Pendant ce temps, Ados Ndombasi appelle à un conclave urgent de l’opposition pour contrer la pérennisation du régime Tshisekedi. Dans un appel pressant lancé hier mercredi, écrit AFRIK-INFO.CD, il exhorte l’opposition congolaise à se rassembler sans délai autour d’un conclave à Kinshasa.
Ados Ndombasi, ajoute ACTUALITE.CD, s’adresse également aux évêques de la CENCO et de l’ECC, saluant leur engagement pour un dialogue national, mais les avertissant qu’un tel processus avec une opposition divisée ne servirait que des intérêts individuels.

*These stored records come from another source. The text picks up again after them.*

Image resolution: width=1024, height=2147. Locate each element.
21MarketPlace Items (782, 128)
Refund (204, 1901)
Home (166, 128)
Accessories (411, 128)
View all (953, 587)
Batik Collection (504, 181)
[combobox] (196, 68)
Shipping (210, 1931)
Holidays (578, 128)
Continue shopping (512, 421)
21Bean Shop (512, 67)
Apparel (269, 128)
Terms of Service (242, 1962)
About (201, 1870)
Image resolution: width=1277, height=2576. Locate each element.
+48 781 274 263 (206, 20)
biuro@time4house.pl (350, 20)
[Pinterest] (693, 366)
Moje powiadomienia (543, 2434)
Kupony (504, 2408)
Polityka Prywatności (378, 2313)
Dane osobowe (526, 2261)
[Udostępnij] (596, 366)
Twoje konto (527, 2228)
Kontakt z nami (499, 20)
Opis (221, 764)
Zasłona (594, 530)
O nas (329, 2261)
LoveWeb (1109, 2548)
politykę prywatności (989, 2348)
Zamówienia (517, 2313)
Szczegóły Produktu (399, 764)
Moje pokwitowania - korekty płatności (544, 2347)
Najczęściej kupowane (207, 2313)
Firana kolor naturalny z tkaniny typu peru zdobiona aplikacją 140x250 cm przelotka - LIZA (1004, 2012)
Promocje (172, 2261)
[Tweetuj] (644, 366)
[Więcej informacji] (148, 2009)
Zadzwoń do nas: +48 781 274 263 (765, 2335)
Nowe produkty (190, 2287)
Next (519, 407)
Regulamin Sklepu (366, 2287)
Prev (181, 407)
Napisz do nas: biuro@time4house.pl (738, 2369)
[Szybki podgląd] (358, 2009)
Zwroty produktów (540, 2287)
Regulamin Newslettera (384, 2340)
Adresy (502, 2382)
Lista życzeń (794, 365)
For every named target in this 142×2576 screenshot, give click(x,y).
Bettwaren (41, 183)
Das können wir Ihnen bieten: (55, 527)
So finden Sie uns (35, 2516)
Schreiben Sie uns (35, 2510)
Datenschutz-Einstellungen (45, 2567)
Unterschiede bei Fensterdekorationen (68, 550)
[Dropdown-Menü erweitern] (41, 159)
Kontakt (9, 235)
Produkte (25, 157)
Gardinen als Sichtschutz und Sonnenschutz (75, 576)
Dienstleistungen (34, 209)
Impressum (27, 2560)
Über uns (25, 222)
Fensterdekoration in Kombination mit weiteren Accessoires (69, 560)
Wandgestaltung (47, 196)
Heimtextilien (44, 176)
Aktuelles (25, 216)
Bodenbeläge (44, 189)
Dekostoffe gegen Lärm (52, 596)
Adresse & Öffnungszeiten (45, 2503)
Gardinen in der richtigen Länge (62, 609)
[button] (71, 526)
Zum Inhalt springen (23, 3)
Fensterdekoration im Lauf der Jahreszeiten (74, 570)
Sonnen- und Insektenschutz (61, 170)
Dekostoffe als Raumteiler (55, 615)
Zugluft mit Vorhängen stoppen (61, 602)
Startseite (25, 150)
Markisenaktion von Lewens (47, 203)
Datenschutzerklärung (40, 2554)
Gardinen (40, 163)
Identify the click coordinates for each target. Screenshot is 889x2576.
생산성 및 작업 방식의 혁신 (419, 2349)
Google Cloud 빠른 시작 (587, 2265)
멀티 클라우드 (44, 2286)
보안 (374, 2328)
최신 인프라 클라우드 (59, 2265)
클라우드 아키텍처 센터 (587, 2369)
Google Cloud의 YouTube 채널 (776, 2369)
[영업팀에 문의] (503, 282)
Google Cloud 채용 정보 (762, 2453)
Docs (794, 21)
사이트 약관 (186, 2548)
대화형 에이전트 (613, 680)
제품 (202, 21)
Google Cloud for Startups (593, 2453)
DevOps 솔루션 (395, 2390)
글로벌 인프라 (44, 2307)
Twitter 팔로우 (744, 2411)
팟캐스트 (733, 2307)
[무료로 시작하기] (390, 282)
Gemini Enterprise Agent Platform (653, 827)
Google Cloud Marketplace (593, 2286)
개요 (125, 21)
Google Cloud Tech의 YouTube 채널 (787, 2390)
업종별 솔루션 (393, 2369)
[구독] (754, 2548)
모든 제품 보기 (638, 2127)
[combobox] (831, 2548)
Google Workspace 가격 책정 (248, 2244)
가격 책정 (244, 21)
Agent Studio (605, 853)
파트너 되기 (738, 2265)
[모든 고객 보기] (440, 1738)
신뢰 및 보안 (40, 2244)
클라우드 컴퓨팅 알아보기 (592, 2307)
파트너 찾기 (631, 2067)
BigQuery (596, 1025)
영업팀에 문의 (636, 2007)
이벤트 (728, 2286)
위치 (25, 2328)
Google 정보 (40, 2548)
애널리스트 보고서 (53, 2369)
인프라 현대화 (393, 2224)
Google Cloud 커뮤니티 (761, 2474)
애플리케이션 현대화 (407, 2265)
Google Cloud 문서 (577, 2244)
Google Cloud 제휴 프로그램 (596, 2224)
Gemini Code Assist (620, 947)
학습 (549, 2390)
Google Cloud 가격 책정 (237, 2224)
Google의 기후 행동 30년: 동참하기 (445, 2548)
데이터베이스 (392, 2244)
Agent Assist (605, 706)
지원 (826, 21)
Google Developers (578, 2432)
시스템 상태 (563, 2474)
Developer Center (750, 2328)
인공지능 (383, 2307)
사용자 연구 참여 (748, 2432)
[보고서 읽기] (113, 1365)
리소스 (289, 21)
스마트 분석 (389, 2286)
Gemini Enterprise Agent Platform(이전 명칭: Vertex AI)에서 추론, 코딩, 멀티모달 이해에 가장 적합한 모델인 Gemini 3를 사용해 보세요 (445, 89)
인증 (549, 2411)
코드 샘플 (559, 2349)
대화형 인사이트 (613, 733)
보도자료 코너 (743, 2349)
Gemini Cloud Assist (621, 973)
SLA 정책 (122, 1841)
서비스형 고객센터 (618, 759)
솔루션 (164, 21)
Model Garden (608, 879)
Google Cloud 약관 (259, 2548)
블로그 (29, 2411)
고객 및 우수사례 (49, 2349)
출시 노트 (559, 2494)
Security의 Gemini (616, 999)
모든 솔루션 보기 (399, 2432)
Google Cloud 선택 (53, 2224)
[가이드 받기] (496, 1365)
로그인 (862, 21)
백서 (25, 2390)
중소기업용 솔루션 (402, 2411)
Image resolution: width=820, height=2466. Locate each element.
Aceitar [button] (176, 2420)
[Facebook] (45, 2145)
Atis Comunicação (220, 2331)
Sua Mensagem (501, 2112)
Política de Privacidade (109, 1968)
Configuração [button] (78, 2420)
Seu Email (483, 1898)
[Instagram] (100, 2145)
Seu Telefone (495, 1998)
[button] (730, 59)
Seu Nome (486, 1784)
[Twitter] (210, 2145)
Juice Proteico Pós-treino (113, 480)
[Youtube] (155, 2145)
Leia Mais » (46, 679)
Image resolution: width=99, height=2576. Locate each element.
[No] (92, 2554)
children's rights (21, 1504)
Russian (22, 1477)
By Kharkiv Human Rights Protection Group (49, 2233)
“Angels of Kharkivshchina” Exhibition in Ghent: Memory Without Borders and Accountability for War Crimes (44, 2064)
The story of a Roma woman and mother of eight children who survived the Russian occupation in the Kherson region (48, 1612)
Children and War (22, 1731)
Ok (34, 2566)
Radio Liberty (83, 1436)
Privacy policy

De son côté, Martin Fayulu condamne l’arrestation d’Aubin Minaku et appelle au respect strict de la Constitution. Dans sa déclaration relayée par LA RÉFÉRENCE PLUS, le leader de Lamuka s’interroge sur la persistance des atteintes aux droits humains et aux libertés fondamentales en RDC.
Face à l’émoi suscité par l’arrestation de l’ancien Président de l’Assemblée nationale, Aubin Minaku, la Commission nationale des droits de l’homme est sortie de son silence. Dans un communiqué parvenu à LA PROSPERITE, l’institution rappelle que la sauvegarde de la Nation ne saurait justifier la violation des droits fondamentaux.
Dans un communiqué parvenu au PHARE, le Président de la CNDH, Paul Nsapu Mukulu, insiste sur le respect des droits de procédure et de la défense en RDC.
Processus électoral : Jacquemain Shabani saisit la CENI pour l’élection du gouverneur et de son adjoint. Dans une correspondance consultée par INFOS27, le VPM en charge de l’Intérieur a officiellement saisi la CENI afin d’organiser les élections du gouverneur et du vice-gouverneur du Sankuru.
À Butembo, au rond-point VGH, les meetings des députés nationaux perturbent le quotidien des commerçants, dénonce SCOOPRDC.NET. Depuis le 16 janvier, la ville vit au rythme des rassemblements politiques qui occasionnent d’importants embouteillages.
Au Kongo-Central, le gouverneur Grâce Bilolo dans le viseur de la Cour de cassation. Selon NOUVEAUMEDIA.CD, il est soupçonné de malversations financières et de détournement présumé de fonds publics.
De son côté, LE POTENTIEL révèle que la Cour de cassation a saisi l’Assemblée provinciale afin d’obtenir l’autorisation d’ouvrir une instruction judiciaire contre Grâce Nkuanga Bilolo.
Alors que la Cour de cassation a sollicité cette autorisation, nous fait savoir LA PROSPERITE, le gouverneur rejette en bloc les accusations et se dit victime de sa politique de rigueur.
Dans le reste de l’actualité, LA TEMPÊTE DES TROPIQUES se plaint de la pression fiscale qui asphyxie la population.
Un avis partagé par LA PROSPERITE, qui estime que la reprise des contrôles annoncée par le gouverneur de Kinshasa s’apparente davantage à une traque systématique du citoyen.